Please copy word for word only the lines from the one containing "Image resolution: width=932" up to and including the last line of the records, leaving out the pictures.

-*-*-

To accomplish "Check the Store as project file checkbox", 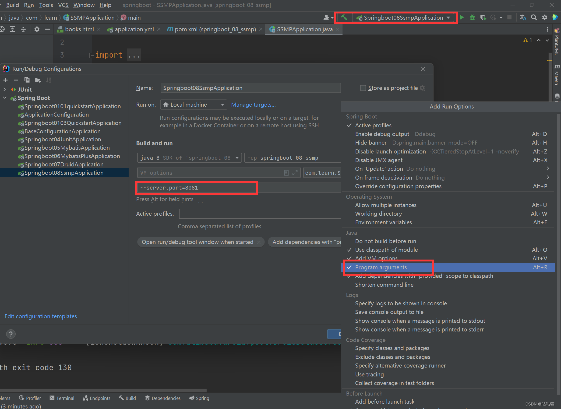I will pos(363,88).
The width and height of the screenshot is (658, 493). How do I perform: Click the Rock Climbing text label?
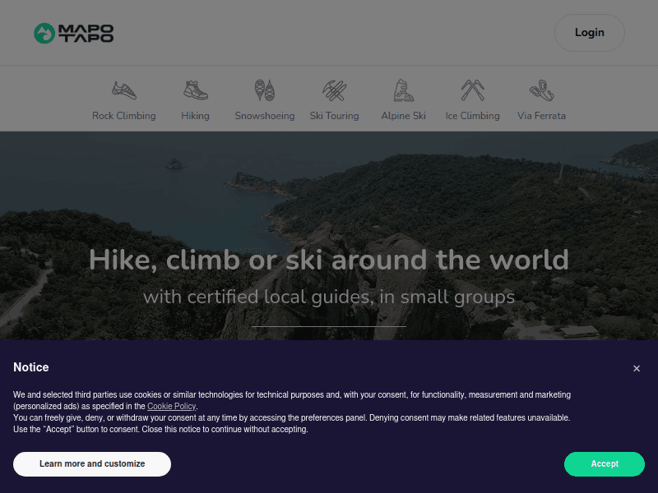tap(124, 116)
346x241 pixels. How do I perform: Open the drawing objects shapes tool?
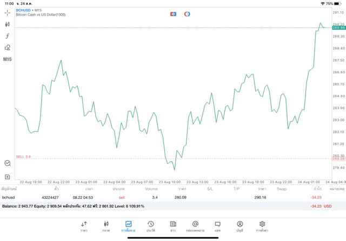coord(8,47)

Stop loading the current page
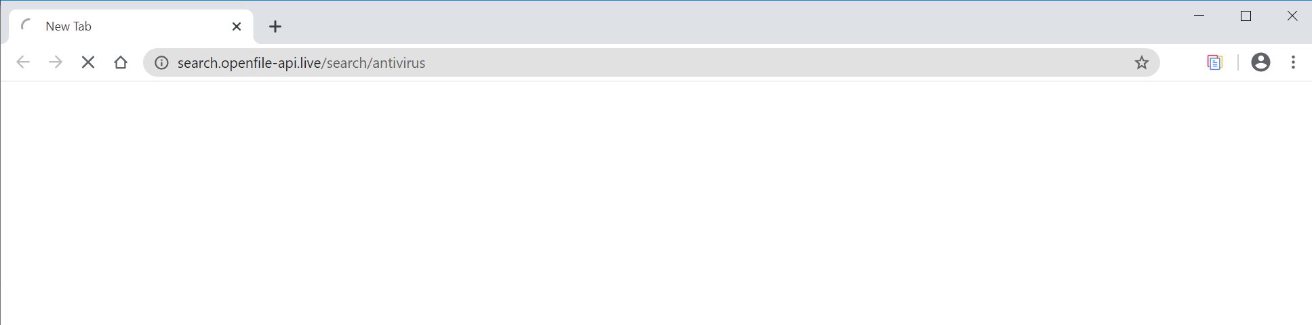[87, 62]
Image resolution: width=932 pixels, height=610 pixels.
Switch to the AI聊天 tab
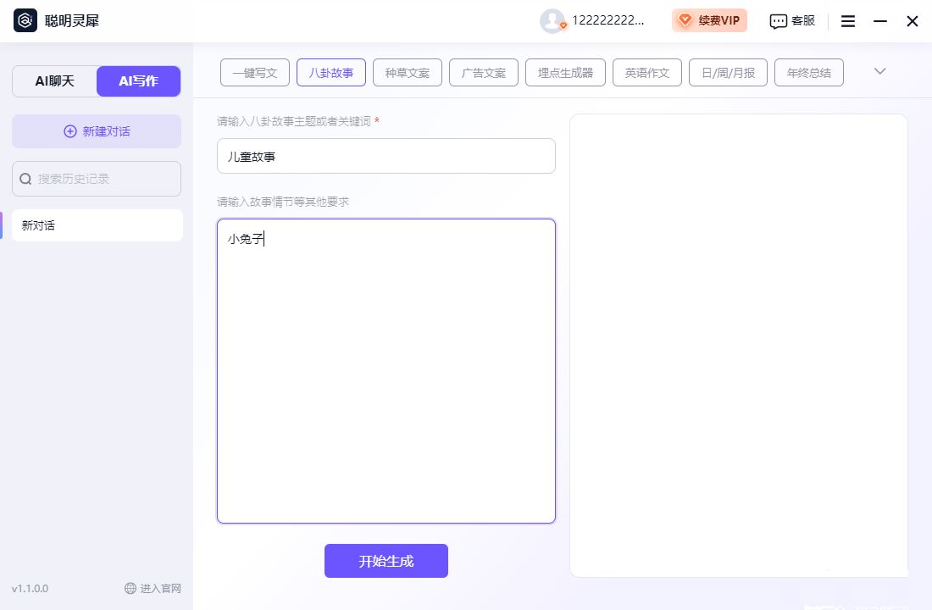(x=53, y=80)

-*-*-

REPLY:
Image resolution: width=932 pixels, height=610 pixels.
Switch to the AI聊天 tab
(x=53, y=80)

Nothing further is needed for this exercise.